8.09.2010

understanding

When I woke up this morning, I felt I relaxed and rested rather than the panic and sadness I thought I would feel when the events of yesterday sank in. Is this part of the clarity I had requested last night? I'm not sure. But this feeling got me thinking.

Did this feeling come over me because I had asked for it to? Was it because after everything I have been through in the past two and a half months has finally ended & I can breathe? If the latter is the case, I wonder if it is a way for me to see how soon I was able to be okay with out him - a sign that maybe I never really needed him at all. Since this seems too sad to be true I'm choosing to believe the former.

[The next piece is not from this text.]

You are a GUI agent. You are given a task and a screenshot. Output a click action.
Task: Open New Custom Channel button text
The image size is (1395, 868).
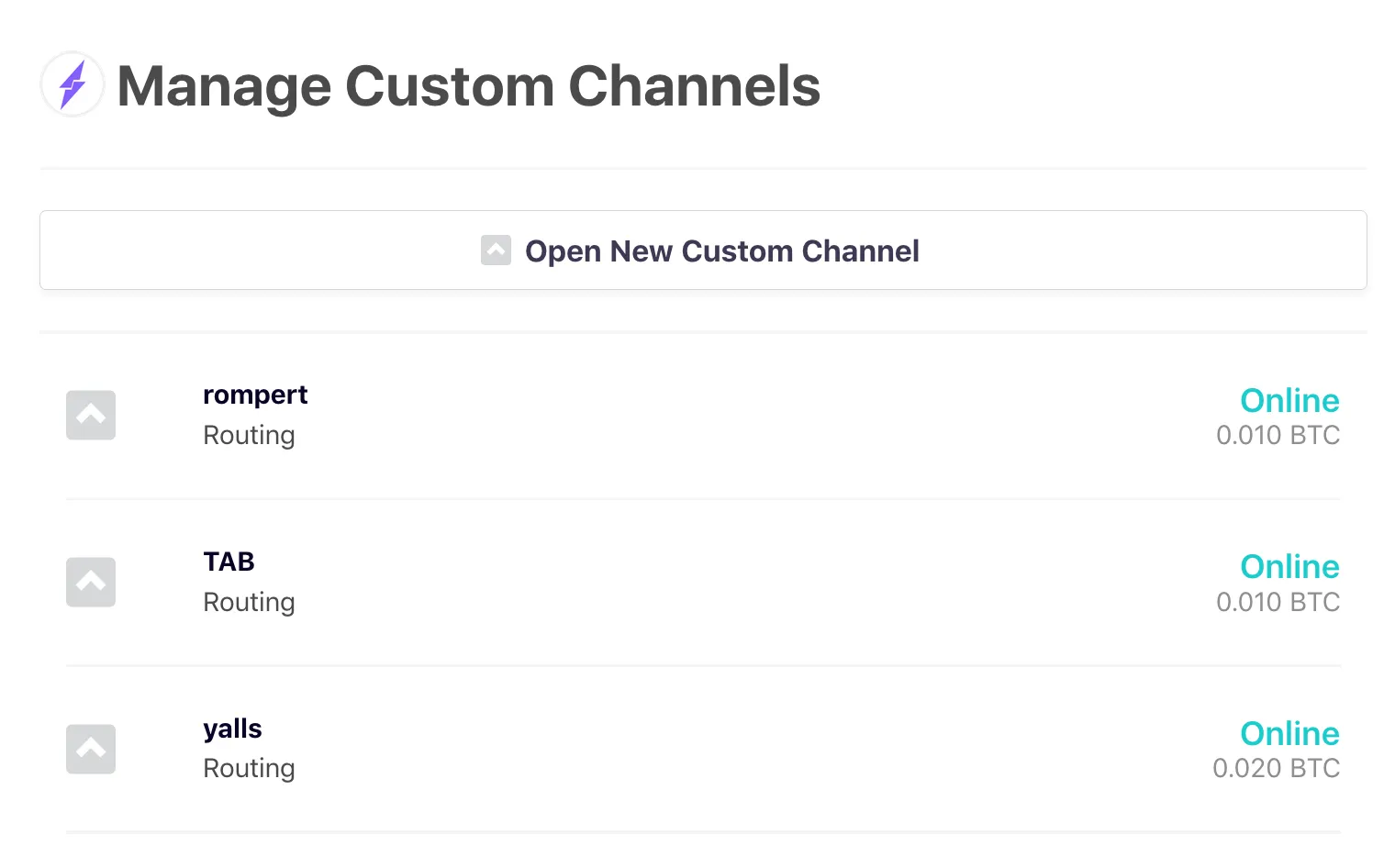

How strange it is that you go from speaking with someone everyday, multiple times a day, to never at all. When ever my phone buzzes, I get anxious in hopes he is calling, even though I have promised myself not to take the first phone call like I did last time. Due to this factor & both of our stubborn natures, I worry that we really will never speak again. That is so hard to comprehend. Someone who knows all my deepest thoughts, hopes, and secrets, someone who understands where I am coming from, someone who I don't need to give a back story to every time I talk, can be so suddenly pulled from my life. M understood me in a way no one else I know does and the thought of losing this companion & conversationalist is beyond comprehension. I'm not saying I have to have M back in the romantic sense in my life but I don't want to lose him as a friend.